● **MATERIAL SUPPLIED**
·····

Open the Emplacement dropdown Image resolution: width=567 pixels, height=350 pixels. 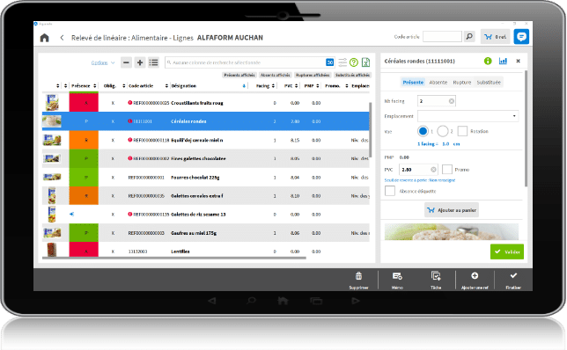pyautogui.click(x=468, y=116)
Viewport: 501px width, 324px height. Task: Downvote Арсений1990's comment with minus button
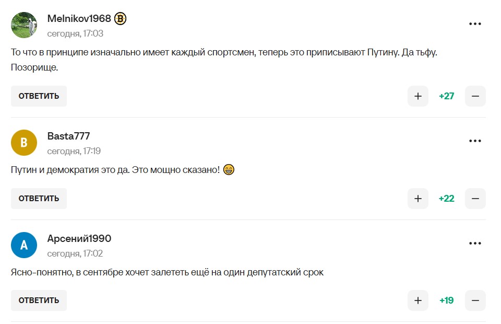475,300
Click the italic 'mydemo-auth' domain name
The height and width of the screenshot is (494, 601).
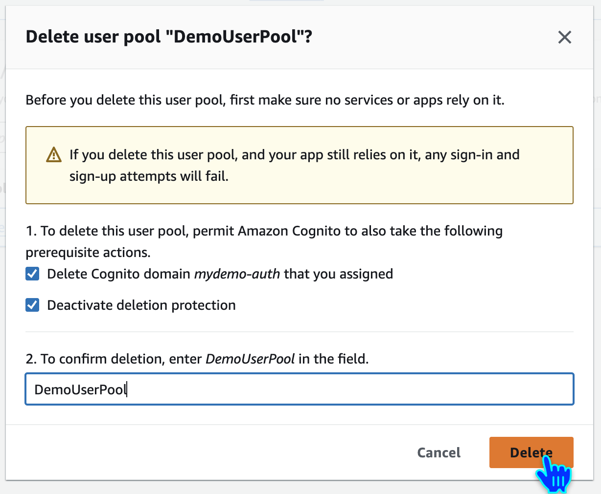tap(237, 274)
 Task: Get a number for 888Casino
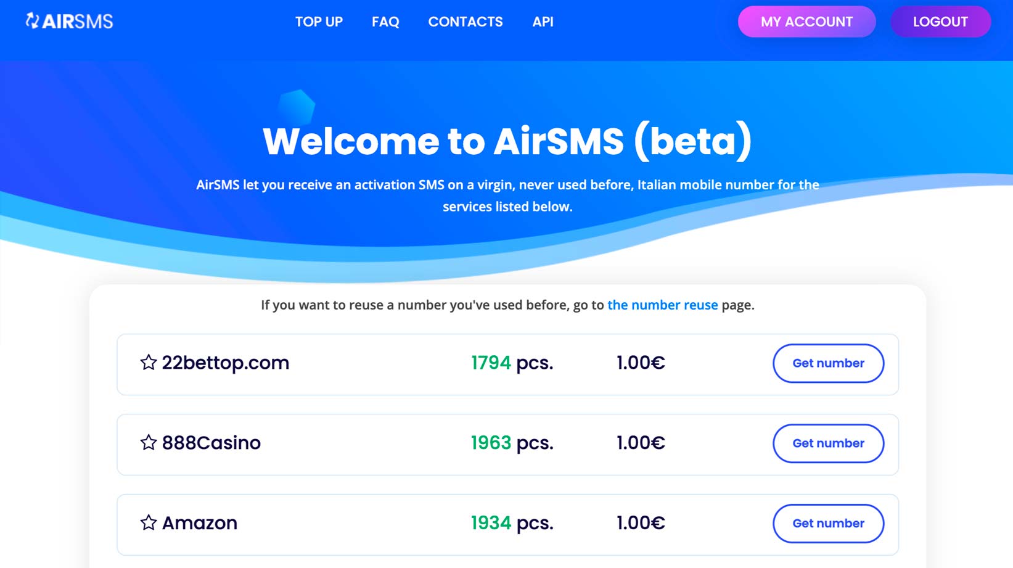point(828,443)
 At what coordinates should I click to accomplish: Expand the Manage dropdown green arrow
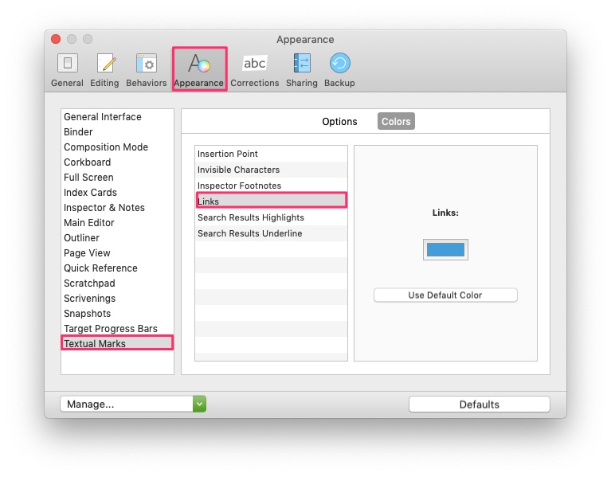[x=199, y=404]
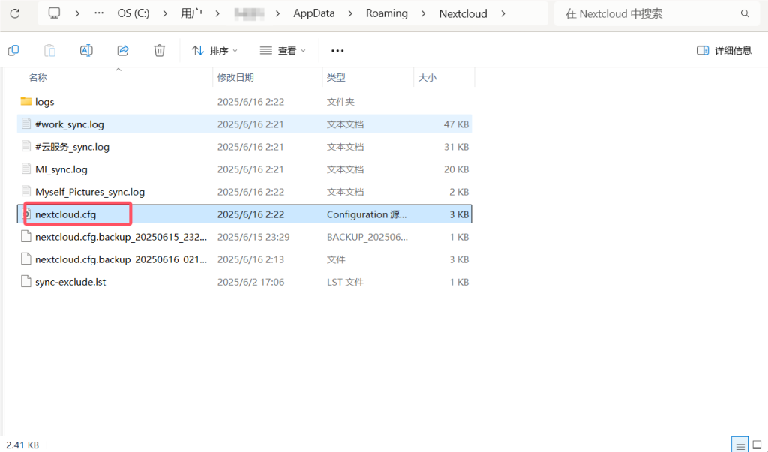
Task: Expand chevron after Nextcloud in breadcrumb
Action: tap(503, 13)
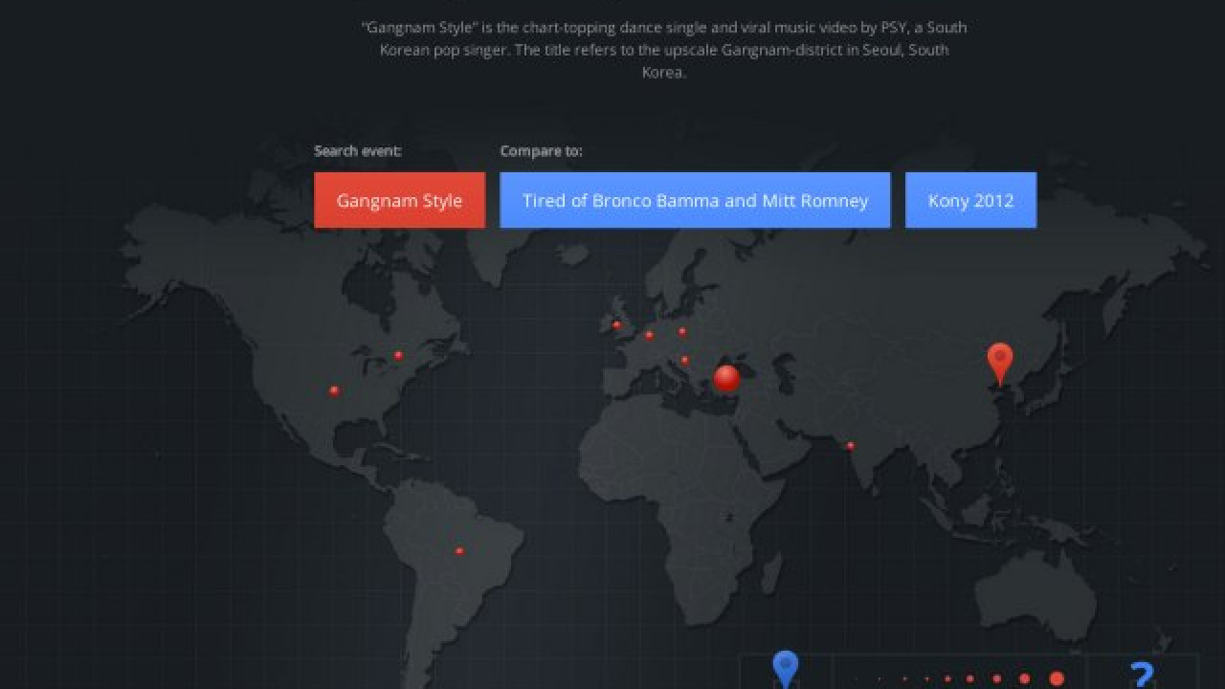Click the red dot over France
The image size is (1225, 689).
click(649, 335)
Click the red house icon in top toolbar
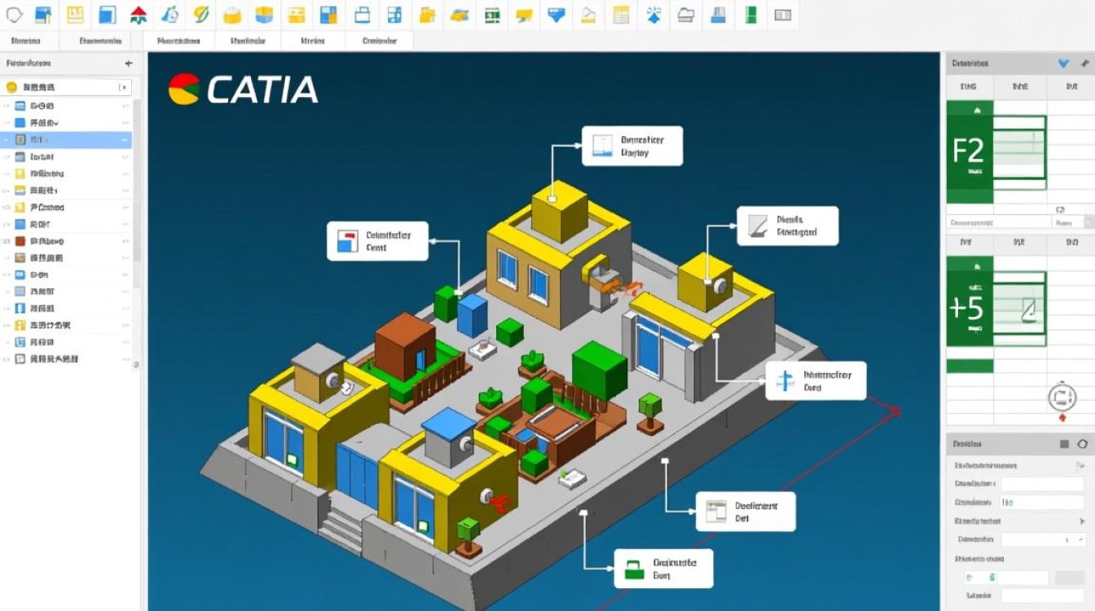Screen dimensions: 1095x611 pyautogui.click(x=139, y=15)
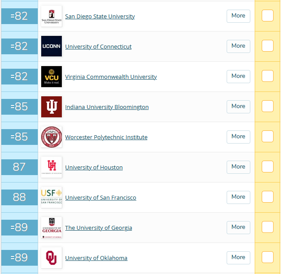
Task: Click the University of Georgia logo
Action: point(51,228)
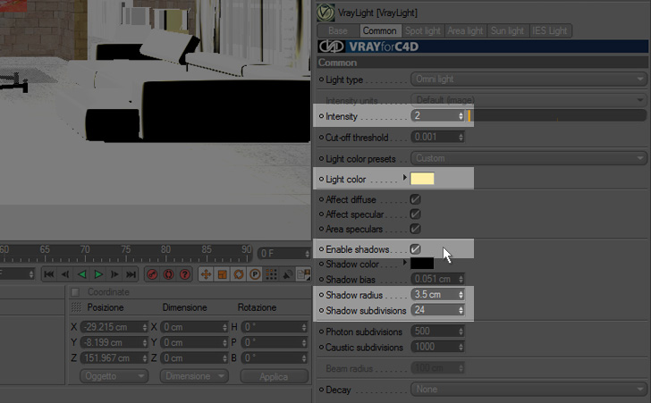This screenshot has height=403, width=651.
Task: Jump to the end of the timeline
Action: (131, 274)
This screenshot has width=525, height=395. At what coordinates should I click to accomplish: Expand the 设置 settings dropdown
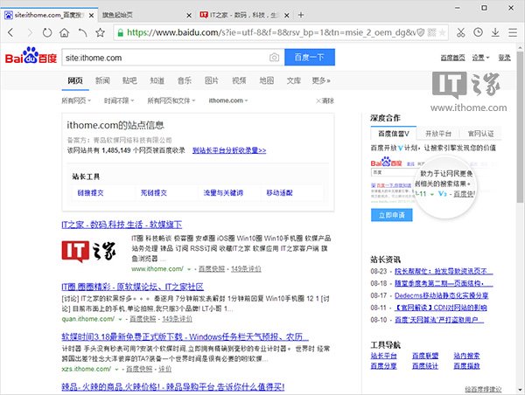coord(480,57)
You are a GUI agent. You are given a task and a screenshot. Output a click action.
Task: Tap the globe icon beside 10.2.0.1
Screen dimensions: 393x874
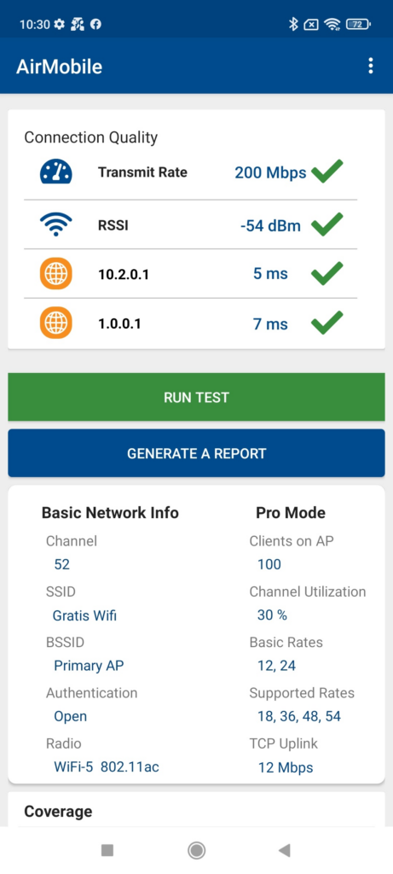55,274
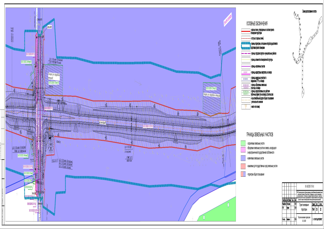The image size is (324, 229).
Task: Click the green preserved land plots swatch
Action: pos(243,143)
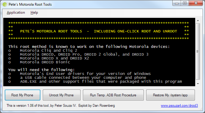This screenshot has height=113, width=205.
Task: Start Run Temp. ADB Root Procedure
Action: [x=113, y=95]
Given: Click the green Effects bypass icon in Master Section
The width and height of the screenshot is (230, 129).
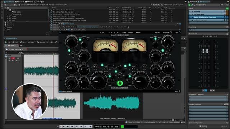Looking at the screenshot, I should click(x=227, y=9).
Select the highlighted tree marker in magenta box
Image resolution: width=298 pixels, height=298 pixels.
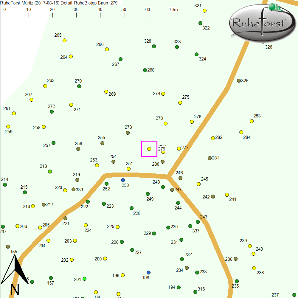click(149, 149)
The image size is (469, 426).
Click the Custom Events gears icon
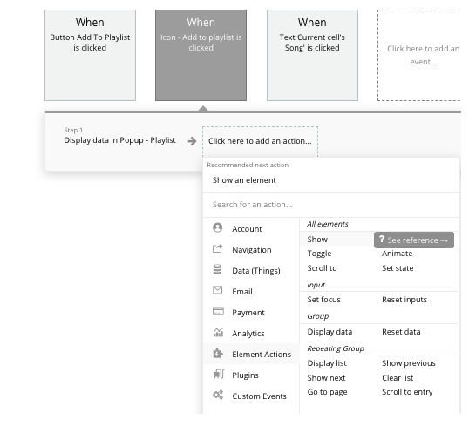(218, 395)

·····

● **WHAT YOU SHOULD DO**
Repeat nothing but the lines from the one containing "Image resolution: width=298" through the last line of the listing, both included, exactly as written, and omit any picture.

● **FINISHED EXERCISE**
Image resolution: width=298 pixels, height=298 pixels.
click(149, 149)
The image size is (469, 426).
Click the Custom Events gears icon
(218, 395)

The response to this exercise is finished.